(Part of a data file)
------------

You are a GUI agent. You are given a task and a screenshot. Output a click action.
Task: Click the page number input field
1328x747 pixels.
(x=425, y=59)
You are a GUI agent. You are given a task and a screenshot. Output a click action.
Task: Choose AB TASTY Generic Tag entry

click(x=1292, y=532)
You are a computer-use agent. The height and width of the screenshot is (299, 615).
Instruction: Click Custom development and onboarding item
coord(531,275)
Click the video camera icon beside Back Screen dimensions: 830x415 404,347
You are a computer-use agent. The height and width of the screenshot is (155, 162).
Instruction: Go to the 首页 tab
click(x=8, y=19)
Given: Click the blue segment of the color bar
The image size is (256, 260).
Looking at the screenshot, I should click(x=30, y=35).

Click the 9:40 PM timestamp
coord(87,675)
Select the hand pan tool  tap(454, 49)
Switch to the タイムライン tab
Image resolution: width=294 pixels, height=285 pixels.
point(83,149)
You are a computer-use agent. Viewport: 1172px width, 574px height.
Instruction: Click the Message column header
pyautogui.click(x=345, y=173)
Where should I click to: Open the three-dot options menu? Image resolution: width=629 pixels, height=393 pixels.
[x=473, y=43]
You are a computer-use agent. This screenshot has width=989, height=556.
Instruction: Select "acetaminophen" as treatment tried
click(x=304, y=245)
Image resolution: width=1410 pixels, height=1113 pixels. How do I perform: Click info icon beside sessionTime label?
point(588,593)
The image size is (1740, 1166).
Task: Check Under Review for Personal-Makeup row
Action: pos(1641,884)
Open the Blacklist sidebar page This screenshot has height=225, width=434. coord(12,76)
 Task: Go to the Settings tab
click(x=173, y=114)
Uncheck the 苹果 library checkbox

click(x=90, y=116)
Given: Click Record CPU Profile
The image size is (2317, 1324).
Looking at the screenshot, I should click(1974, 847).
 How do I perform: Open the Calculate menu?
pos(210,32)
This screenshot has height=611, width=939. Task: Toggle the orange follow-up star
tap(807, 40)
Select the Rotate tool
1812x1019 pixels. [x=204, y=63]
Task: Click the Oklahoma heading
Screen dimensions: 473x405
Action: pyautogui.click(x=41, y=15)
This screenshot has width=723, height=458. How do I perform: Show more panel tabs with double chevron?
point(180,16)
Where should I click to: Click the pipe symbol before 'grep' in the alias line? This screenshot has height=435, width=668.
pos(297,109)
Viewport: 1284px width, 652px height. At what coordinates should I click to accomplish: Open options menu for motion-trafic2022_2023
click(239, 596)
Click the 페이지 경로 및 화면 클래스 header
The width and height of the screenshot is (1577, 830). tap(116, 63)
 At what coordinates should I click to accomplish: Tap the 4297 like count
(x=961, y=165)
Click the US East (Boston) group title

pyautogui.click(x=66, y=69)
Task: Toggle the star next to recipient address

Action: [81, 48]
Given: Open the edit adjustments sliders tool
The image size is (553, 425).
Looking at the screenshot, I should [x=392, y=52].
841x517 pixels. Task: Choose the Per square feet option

------------

● TASK OBJECTIVE: Rewrite everything from the line containing "How do I perform: Open the Calculate menu?" down to the line containing "click(239, 596)", swapping "Rotate tool" for "Crop tool" and leaving everything else the same.

● EXERCISE ANSWER:
 How do I perform: Open the Calculate menu?
pos(210,32)
This screenshot has height=611, width=939. Task: Toggle the orange follow-up star
tap(807, 40)
Select the Crop tool
1812x1019 pixels. [x=204, y=63]
Task: Click the Oklahoma heading
Screen dimensions: 473x405
Action: pyautogui.click(x=41, y=15)
This screenshot has width=723, height=458. How do I perform: Show more panel tabs with double chevron?
point(180,16)
Where should I click to: Click the pipe symbol before 'grep' in the alias line? This screenshot has height=435, width=668.
pos(297,109)
Viewport: 1284px width, 652px height. At what coordinates should I click to accomplish: Open options menu for motion-trafic2022_2023
click(239, 596)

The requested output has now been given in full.